Data shown
* * * * * * *

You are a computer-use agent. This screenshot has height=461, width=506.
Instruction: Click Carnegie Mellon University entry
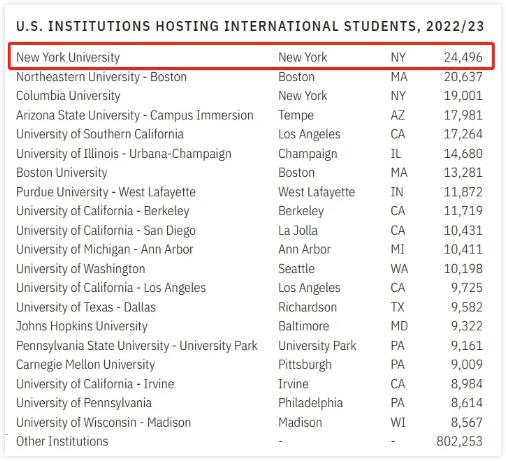tap(85, 364)
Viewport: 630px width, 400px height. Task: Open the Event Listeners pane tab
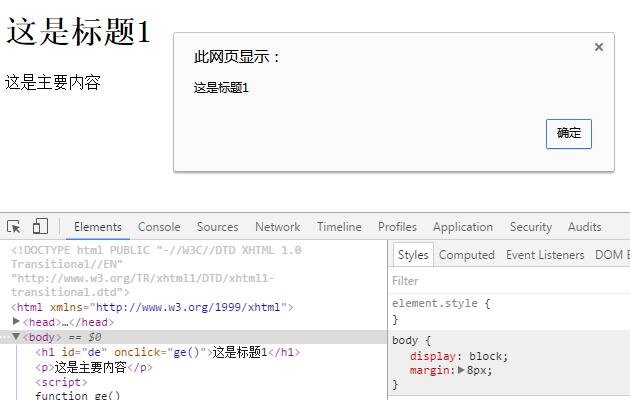point(545,255)
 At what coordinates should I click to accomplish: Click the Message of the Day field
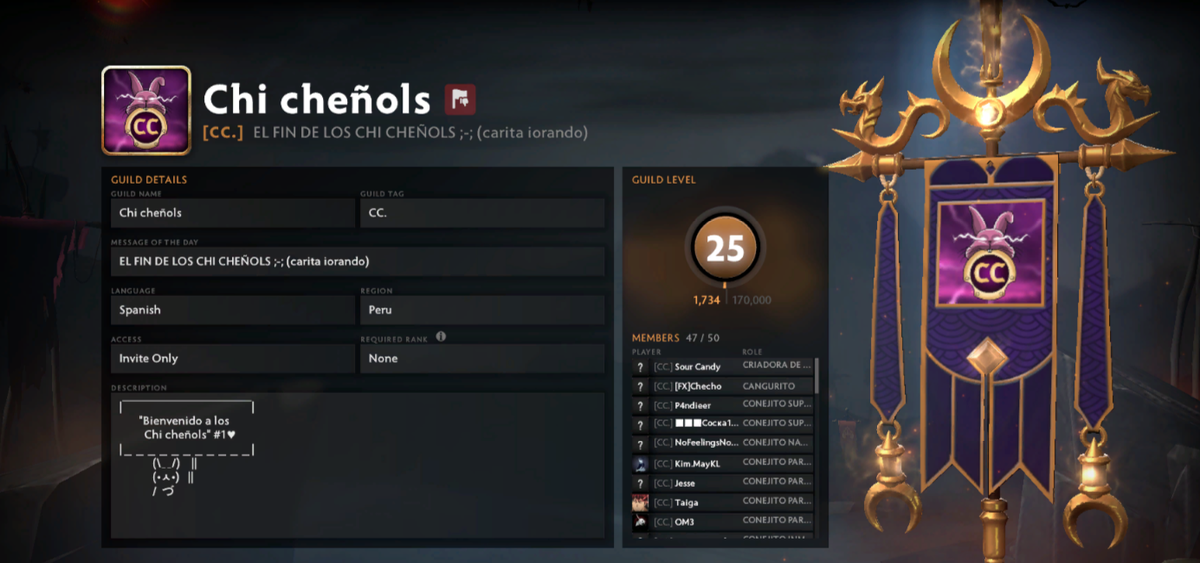coord(358,262)
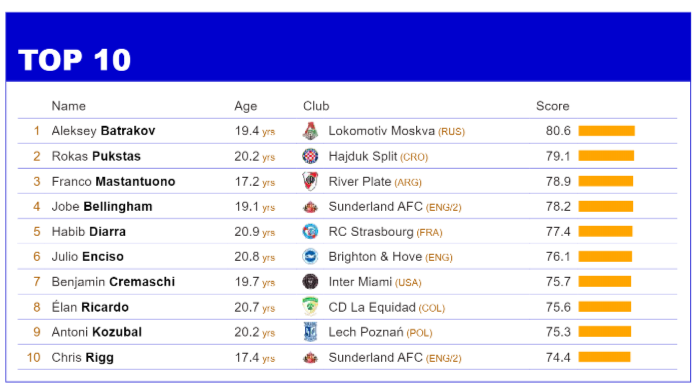Click the Lech Poznań club crest
696x392 pixels.
click(310, 332)
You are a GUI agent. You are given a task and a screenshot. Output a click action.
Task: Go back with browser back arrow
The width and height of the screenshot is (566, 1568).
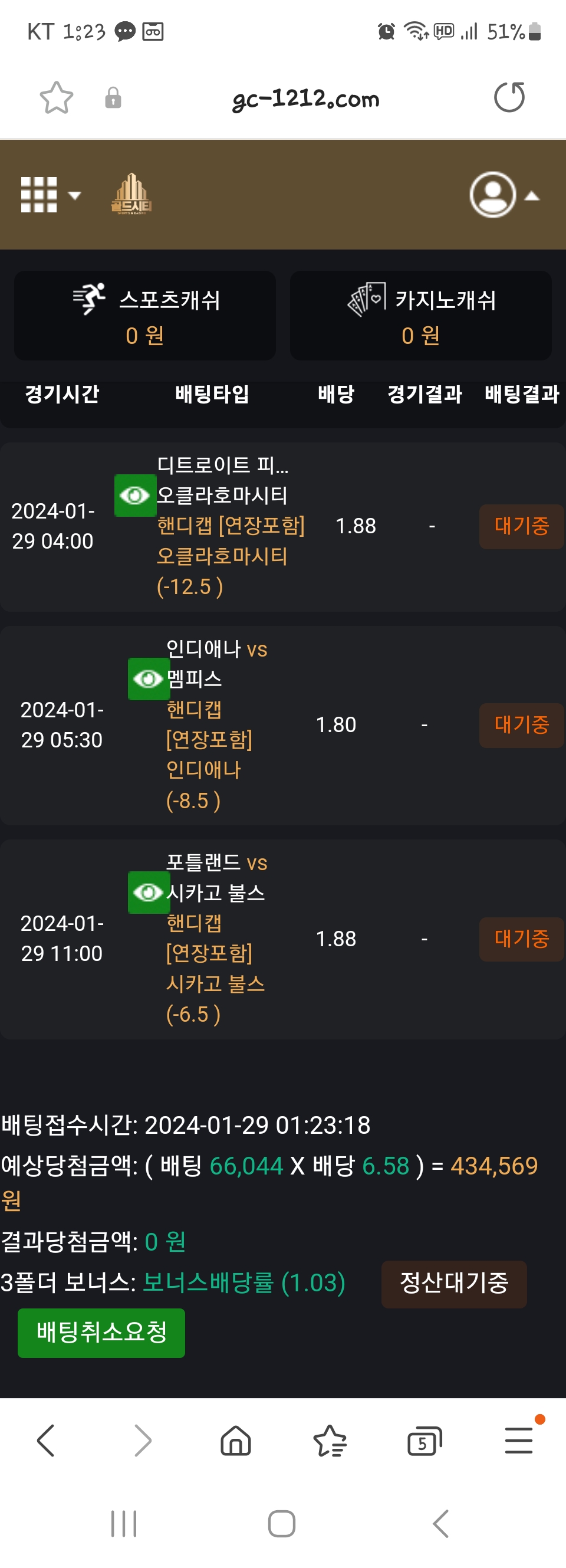(x=46, y=1440)
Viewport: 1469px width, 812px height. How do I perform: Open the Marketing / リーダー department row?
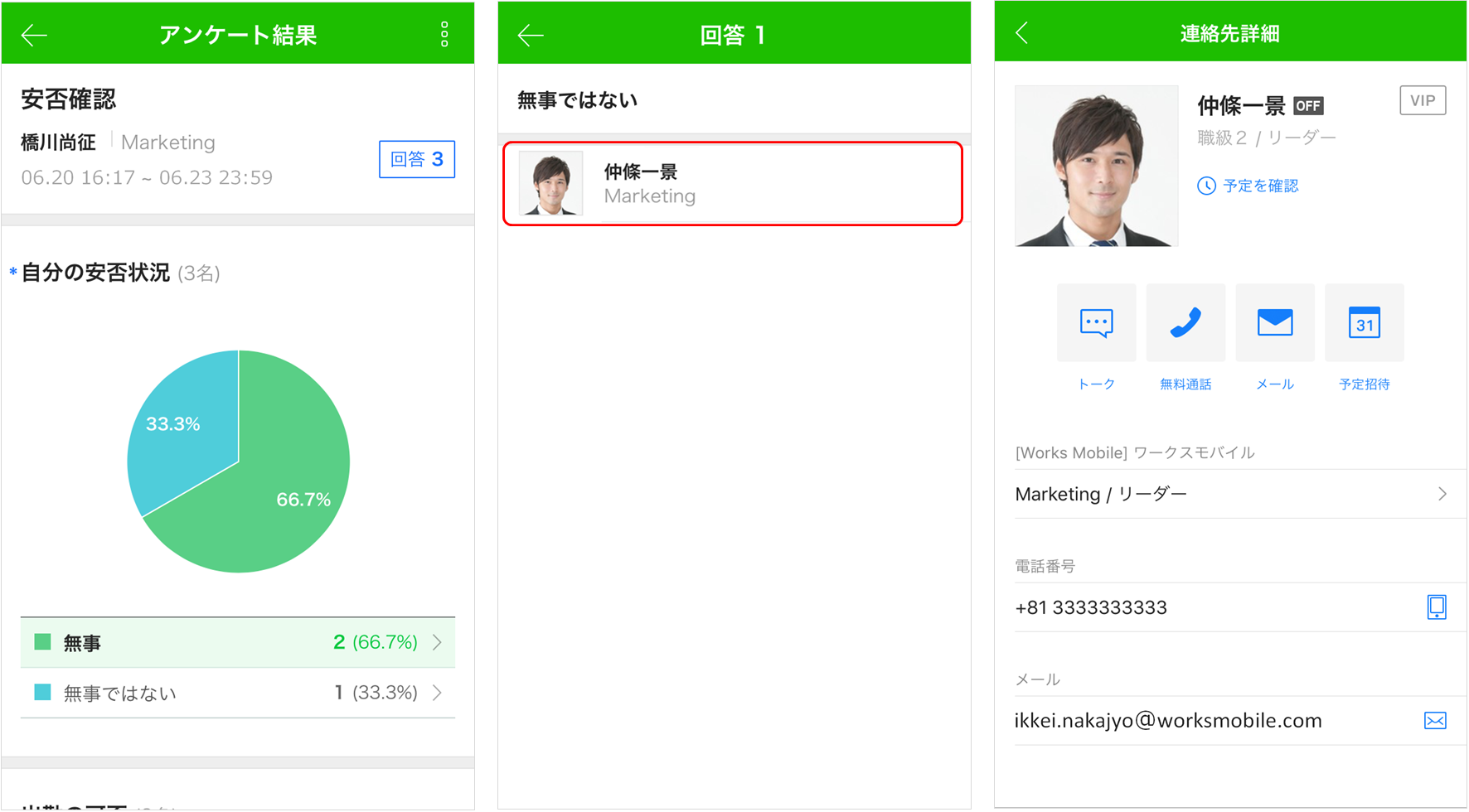[1230, 494]
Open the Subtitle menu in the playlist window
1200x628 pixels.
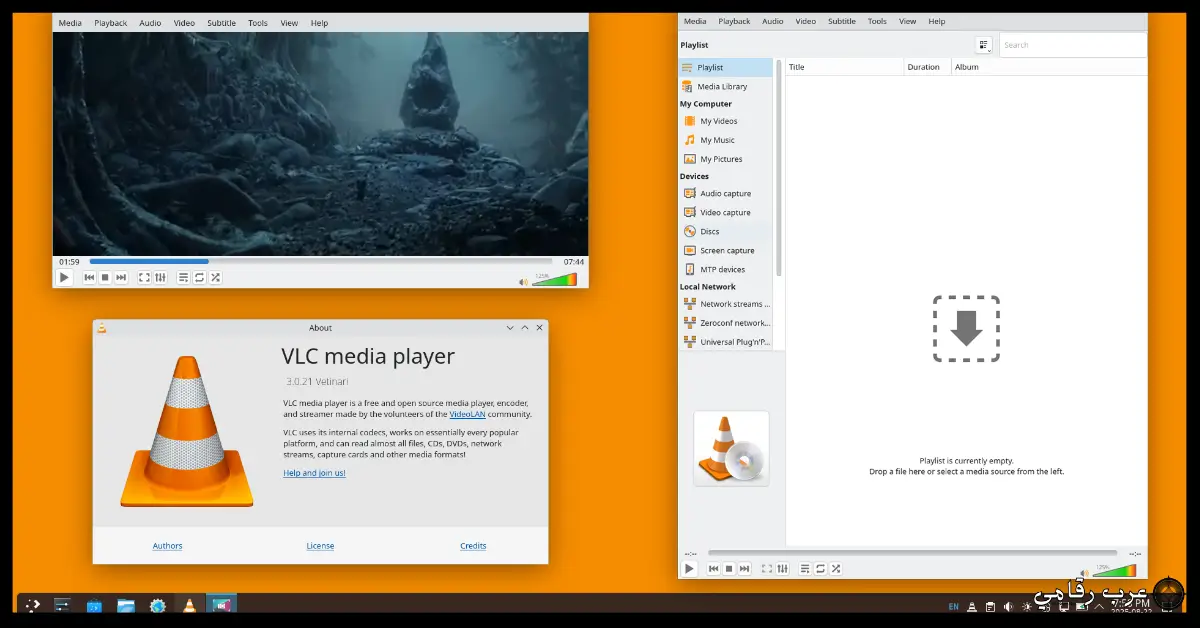pos(841,20)
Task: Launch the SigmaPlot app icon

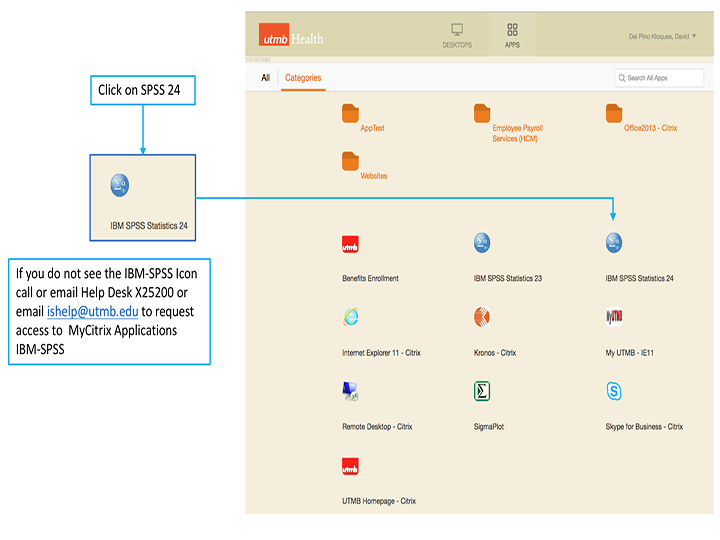Action: click(x=482, y=391)
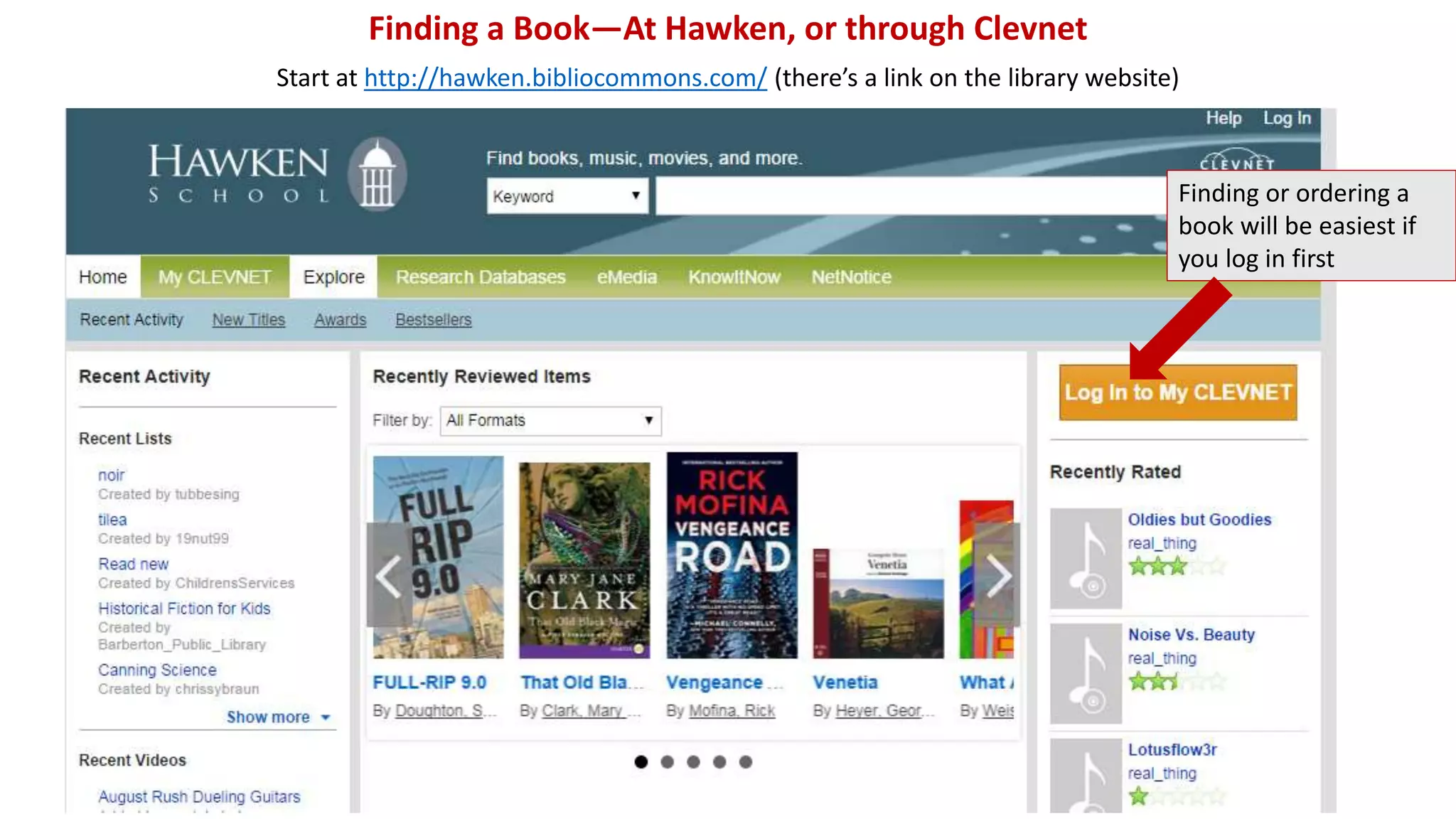Go to the previous carousel books

tap(389, 574)
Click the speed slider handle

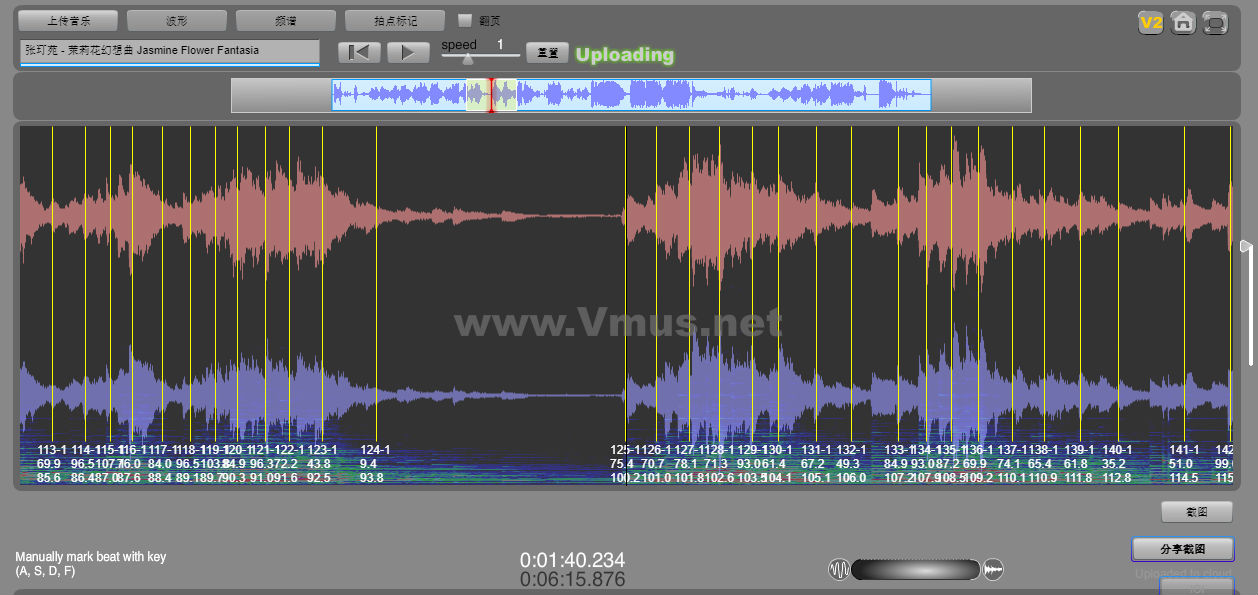click(x=468, y=58)
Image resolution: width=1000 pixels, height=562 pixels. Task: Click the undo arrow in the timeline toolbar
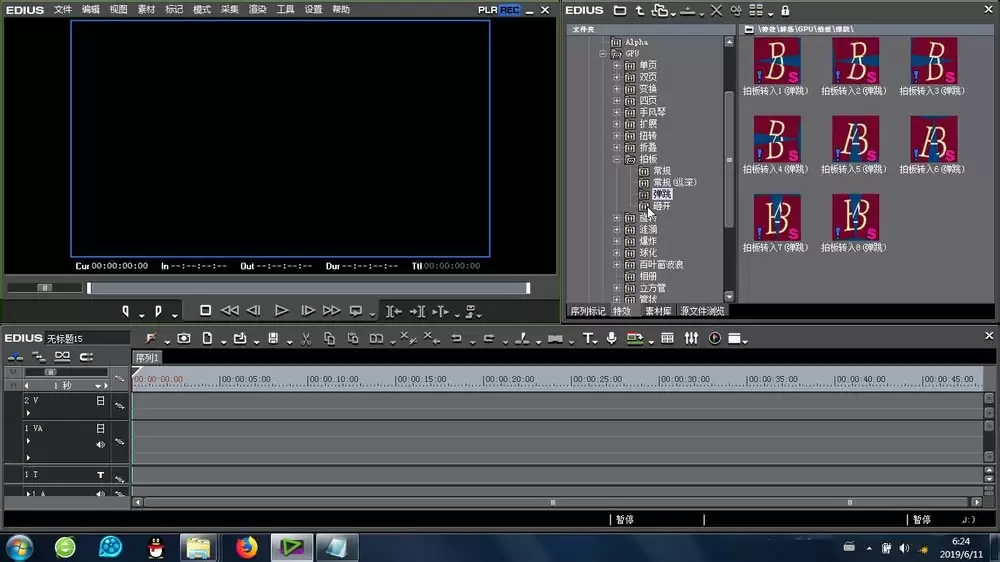[457, 339]
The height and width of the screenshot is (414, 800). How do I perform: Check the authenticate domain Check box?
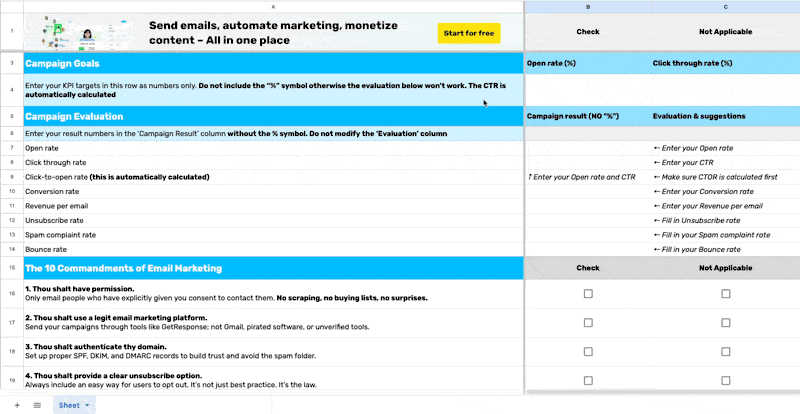click(588, 352)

* * * * * * *

Copy the records shown above in their entirety and exactly; images are to be left out.

Your solution
You are a computer-use agent. This screenshot has height=461, width=506.
Instruction: Click Carnegie Mellon University entry
tap(85, 364)
Viewport: 630px width, 400px height. Task: Open the Event Listeners pane tab
point(545,255)
 At what coordinates should I click to accomplish: Click the Message of the Day field
coord(358,262)
Click the Lech Poznań club crest
696x392 pixels.
click(310, 332)
You are a GUI agent. You are given a task and a screenshot. Output a click action.
Task: Go back with browser back arrow
The width and height of the screenshot is (566, 1568).
(x=46, y=1440)
Viewport: 1469px width, 812px height. How do I perform: Open the Marketing / リーダー department row?
[1230, 494]
Open the Subtitle menu in the playlist window
1200x628 pixels.
pos(841,20)
Task: Launch the SigmaPlot app icon

Action: click(x=482, y=391)
Go to the previous carousel books

tap(389, 574)
Click the speed slider handle

click(x=468, y=58)
Image resolution: width=1000 pixels, height=562 pixels. Task: Click the undo arrow in the timeline toolbar
[457, 339]
The height and width of the screenshot is (414, 800). How do I perform: Check the authenticate domain Check box?
click(588, 352)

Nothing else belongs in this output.